**WORK INSTRUCTIONS:** Restate word for word the lines of the entries below, starting with the line that holds "październik 2020 (81, 1121)" and ending with the line that holds "Parki (57, 1720)", and no others.
[Start of Attachment]
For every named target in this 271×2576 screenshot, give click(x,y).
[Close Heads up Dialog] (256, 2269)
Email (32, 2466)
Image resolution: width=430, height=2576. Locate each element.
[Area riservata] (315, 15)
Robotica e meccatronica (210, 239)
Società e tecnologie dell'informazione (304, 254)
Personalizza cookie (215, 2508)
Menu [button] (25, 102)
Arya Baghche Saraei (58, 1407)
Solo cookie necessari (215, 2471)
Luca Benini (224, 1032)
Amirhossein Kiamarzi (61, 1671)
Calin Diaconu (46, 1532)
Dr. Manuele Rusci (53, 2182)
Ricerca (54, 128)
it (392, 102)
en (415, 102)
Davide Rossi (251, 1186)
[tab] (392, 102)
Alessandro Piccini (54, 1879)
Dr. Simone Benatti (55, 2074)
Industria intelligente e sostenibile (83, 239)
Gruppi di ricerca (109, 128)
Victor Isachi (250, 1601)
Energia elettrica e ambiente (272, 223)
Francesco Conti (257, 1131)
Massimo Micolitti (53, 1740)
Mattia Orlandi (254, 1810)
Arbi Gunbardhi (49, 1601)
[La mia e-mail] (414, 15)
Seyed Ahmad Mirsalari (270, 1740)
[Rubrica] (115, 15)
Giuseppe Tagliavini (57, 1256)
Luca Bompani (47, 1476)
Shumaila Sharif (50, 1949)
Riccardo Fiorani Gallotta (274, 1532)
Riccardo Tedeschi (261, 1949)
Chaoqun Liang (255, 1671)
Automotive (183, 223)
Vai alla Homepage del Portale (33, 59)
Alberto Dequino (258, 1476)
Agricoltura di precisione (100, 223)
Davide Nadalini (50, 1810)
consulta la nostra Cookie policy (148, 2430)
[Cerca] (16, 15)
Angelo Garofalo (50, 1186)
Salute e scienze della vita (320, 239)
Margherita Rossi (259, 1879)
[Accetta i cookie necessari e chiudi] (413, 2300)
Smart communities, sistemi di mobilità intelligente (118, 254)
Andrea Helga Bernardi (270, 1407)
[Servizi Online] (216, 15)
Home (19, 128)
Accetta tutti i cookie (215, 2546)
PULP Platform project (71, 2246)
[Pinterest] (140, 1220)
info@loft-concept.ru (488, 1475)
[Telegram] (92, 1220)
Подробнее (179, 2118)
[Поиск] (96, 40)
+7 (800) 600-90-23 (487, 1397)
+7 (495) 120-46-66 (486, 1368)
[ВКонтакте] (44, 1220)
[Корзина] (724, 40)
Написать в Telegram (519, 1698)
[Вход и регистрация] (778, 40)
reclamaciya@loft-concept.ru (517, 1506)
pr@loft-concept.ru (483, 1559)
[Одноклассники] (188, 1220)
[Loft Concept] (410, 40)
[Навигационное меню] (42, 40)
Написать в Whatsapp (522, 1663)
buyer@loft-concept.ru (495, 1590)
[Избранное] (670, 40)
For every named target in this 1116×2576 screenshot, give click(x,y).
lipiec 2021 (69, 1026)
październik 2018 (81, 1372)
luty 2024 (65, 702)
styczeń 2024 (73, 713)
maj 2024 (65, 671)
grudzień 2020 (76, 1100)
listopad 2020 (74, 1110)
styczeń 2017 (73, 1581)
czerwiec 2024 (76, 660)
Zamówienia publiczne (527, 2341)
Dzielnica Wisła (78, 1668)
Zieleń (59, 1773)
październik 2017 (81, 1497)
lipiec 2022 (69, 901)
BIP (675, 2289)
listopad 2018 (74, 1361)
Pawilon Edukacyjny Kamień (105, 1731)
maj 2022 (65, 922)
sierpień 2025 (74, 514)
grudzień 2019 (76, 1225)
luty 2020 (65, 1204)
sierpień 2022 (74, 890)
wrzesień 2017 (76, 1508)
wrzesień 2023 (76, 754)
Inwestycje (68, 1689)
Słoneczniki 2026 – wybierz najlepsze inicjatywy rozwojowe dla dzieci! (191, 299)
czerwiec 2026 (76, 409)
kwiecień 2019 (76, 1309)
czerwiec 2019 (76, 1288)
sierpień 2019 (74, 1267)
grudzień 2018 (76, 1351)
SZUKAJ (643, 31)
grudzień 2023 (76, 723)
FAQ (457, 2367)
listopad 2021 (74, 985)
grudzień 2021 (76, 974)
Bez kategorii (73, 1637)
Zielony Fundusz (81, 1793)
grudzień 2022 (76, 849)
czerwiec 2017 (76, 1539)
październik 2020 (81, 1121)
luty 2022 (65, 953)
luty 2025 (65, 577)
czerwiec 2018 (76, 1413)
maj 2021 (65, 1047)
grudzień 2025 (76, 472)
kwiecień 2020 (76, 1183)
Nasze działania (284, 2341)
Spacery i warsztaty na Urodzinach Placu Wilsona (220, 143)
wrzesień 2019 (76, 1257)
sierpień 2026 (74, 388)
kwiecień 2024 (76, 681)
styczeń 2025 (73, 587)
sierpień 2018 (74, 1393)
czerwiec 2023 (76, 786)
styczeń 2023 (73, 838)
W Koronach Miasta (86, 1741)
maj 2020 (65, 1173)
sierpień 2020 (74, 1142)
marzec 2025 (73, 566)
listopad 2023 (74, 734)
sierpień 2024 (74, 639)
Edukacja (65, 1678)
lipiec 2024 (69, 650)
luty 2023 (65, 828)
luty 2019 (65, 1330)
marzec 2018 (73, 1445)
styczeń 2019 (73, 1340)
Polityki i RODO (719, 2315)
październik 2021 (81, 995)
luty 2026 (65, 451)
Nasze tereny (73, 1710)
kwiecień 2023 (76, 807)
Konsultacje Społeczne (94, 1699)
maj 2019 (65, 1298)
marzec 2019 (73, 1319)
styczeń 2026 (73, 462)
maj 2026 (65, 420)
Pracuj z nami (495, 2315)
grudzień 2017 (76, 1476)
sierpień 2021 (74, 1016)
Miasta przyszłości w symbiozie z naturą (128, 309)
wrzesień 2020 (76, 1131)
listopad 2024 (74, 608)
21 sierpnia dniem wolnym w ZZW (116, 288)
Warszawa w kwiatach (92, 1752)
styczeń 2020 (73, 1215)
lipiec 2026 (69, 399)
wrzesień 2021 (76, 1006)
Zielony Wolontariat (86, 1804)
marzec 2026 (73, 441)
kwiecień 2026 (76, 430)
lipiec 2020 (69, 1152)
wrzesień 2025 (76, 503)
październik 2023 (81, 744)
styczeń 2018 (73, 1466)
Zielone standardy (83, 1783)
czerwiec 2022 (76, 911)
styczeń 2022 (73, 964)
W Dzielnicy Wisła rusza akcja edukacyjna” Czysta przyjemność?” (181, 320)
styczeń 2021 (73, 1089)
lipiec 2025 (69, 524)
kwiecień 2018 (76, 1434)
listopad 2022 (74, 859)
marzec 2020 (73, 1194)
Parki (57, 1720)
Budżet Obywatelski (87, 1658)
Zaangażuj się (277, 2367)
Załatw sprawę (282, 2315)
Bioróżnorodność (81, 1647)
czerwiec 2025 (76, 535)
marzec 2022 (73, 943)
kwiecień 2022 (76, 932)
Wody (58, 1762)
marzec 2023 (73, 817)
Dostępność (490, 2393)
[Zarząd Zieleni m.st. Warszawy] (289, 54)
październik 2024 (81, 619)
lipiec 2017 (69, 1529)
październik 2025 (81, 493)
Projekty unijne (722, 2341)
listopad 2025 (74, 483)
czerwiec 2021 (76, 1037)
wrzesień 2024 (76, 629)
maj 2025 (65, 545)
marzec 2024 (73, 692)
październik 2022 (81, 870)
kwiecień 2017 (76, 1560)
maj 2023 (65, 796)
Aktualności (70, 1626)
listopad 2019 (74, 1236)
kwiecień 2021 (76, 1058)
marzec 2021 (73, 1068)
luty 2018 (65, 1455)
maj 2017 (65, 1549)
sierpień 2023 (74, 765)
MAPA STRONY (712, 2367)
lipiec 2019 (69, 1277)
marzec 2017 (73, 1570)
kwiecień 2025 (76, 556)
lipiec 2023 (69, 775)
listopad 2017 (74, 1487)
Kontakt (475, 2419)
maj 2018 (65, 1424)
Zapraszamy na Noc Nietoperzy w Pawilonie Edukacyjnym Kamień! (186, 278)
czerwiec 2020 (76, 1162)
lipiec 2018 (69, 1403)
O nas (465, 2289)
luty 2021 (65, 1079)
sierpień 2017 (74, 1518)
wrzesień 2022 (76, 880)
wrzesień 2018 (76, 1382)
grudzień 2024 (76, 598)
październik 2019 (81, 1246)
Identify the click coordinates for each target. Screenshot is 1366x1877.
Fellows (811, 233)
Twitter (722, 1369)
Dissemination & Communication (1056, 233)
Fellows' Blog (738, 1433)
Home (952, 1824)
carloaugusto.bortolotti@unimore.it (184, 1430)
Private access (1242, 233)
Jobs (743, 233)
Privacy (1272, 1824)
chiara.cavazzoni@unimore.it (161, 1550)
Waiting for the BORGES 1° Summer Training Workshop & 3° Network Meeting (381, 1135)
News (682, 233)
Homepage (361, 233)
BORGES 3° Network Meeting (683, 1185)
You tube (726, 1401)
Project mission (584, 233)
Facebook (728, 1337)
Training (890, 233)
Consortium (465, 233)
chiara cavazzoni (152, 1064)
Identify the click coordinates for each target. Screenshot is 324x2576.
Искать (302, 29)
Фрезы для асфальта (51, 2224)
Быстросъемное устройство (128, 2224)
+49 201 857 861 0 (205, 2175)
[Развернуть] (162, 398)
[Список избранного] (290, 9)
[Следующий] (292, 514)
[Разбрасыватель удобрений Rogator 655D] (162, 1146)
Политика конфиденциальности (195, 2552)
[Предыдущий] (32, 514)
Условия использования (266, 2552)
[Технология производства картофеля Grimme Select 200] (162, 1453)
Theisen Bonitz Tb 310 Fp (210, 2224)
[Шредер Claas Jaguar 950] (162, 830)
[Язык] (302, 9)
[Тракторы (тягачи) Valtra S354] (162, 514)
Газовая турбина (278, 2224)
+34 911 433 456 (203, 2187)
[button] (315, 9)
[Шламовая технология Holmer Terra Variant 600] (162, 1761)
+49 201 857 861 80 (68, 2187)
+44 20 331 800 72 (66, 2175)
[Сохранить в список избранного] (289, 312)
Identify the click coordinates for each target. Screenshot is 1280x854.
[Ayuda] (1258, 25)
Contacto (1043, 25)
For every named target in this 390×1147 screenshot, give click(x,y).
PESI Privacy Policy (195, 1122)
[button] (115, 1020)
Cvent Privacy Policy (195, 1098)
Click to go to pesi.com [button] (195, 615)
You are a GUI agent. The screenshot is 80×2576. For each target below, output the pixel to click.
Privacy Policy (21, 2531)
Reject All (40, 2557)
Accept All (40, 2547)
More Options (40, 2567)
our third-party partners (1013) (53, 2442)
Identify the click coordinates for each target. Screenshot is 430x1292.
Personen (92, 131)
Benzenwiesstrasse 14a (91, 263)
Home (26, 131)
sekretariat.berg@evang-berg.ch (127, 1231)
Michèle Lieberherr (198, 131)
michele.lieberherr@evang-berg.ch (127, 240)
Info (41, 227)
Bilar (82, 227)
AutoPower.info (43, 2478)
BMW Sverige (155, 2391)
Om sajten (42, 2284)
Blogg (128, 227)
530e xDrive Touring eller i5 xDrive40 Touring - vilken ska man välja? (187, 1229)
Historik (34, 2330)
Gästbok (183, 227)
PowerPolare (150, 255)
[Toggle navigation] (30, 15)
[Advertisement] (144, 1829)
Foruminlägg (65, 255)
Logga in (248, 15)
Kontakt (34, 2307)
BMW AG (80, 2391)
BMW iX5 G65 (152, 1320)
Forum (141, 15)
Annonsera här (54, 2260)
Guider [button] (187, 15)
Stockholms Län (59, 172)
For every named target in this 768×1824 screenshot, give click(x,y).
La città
[End of Attachment]
**TASK RESULT:**
październik 2020 (81, 1121)
luty 2022 (65, 953)
luty 2025 (65, 577)
czerwiec 2018 (76, 1413)
maj 2021 (65, 1047)
grudzień 2025 (76, 472)
kwiecień 2020 (76, 1183)
Nasze działania (284, 2341)
Spacery i warsztaty na Urodzinach Placu Wilsona (220, 143)
wrzesień 2019 (76, 1257)
sierpień 2026 (74, 388)
kwiecień 2024 (76, 681)
styczeń 2025 (73, 587)
sierpień 2018 (74, 1393)
czerwiec 2023 (76, 786)
styczeń 2023 (73, 838)
W Koronach Miasta (86, 1741)
maj 2020 (65, 1173)
sierpień 2020 (74, 1142)
marzec 2025 (73, 566)
listopad 2023 (74, 734)
sierpień 2024 (74, 639)
Edukacja (65, 1678)
lipiec 2024 (69, 650)
luty 2023 (65, 828)
luty 2019 (65, 1330)
marzec 2018 (73, 1445)
styczeń 2019 (73, 1340)
Polityki i RODO (719, 2315)
październik 2021 (81, 995)
luty 2026 (65, 451)
Nasze tereny (73, 1710)
kwiecień 2023 (76, 807)
Konsultacje Społeczne (94, 1699)
maj 2019 (65, 1298)
marzec 2019 (73, 1319)
styczeń 2026 (73, 462)
maj 2026 (65, 420)
Pracuj z nami (495, 2315)
grudzień 2017 (76, 1476)
sierpień 2021 (74, 1016)
Miasta przyszłości w symbiozie z naturą (128, 309)
wrzesień 2020 (76, 1131)
listopad 2024 (74, 608)
21 sierpnia dniem wolnym w ZZW (116, 288)
Warszawa w kwiatach (92, 1752)
styczeń 2020 (73, 1215)
lipiec 2026 (69, 399)
wrzesień 2021 (76, 1006)
Zielony Wolontariat (86, 1804)
marzec 2026 (73, 441)
kwiecień 2026 (76, 430)
lipiec 2020 (69, 1152)
wrzesień 2025 (76, 503)
październik 2023 (81, 744)
styczeń 2018 (73, 1466)
Zielone standardy (83, 1783)
czerwiec 2022 (76, 911)
styczeń 2022 (73, 964)
W Dzielnicy Wisła rusza akcja edukacyjna” Czysta przyjemność?” (181, 320)
styczeń 2021 (73, 1089)
lipiec 2025 (69, 524)
kwiecień 2018 (76, 1434)
listopad 2022 (74, 859)
marzec 2020 (73, 1194)
Parki (57, 1720)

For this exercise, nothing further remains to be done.